RECORD EXCERPTS:
--- START ---

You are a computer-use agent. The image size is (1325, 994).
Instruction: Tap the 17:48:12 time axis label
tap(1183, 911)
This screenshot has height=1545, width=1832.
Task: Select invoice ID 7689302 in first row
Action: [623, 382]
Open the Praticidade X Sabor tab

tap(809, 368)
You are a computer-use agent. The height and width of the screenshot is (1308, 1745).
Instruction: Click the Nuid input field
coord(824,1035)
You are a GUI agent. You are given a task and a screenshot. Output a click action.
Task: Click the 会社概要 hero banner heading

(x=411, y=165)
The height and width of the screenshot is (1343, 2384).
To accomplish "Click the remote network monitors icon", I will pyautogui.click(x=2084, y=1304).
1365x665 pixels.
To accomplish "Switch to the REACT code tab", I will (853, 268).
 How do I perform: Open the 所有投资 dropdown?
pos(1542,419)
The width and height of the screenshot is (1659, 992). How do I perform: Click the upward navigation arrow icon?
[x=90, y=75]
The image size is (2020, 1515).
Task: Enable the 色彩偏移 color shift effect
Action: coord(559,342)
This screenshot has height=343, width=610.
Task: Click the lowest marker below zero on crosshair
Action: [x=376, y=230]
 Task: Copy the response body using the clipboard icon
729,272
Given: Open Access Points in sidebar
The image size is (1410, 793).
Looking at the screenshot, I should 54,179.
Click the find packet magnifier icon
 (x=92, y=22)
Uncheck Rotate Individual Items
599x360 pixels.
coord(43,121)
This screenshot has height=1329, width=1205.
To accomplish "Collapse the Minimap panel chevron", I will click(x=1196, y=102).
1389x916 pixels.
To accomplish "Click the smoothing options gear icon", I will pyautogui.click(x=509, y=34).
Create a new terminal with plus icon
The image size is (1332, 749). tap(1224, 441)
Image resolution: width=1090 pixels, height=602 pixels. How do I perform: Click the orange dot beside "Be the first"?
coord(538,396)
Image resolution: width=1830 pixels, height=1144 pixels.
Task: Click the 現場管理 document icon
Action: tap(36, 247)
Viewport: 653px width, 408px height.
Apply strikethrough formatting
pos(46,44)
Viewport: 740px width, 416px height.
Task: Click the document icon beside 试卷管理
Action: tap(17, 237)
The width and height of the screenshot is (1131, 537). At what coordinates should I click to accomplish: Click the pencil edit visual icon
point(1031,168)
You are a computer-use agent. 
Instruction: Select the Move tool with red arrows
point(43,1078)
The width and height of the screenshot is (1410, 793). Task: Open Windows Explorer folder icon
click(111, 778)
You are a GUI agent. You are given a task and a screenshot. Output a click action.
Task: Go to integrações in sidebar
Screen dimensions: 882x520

--- END ---

THE TASK:
Output exactly the lines of the records from the first through the one bearing "1365x665 pixels.", both ends included.

RESPONSE BELOW:
You are a computer-use agent. The image size is (1325, 994).
Instruction: Tap the 17:48:12 time axis label
tap(1183, 911)
This screenshot has height=1545, width=1832.
Task: Select invoice ID 7689302 in first row
Action: [623, 382]
Open the Praticidade X Sabor tab

tap(809, 368)
You are a computer-use agent. The height and width of the screenshot is (1308, 1745).
Instruction: Click the Nuid input field
coord(824,1035)
You are a GUI agent. You are given a task and a screenshot. Output a click action.
Task: Click the 会社概要 hero banner heading

(x=411, y=165)
The height and width of the screenshot is (1343, 2384).
To accomplish "Click the remote network monitors icon", I will pyautogui.click(x=2084, y=1304).
1365x665 pixels.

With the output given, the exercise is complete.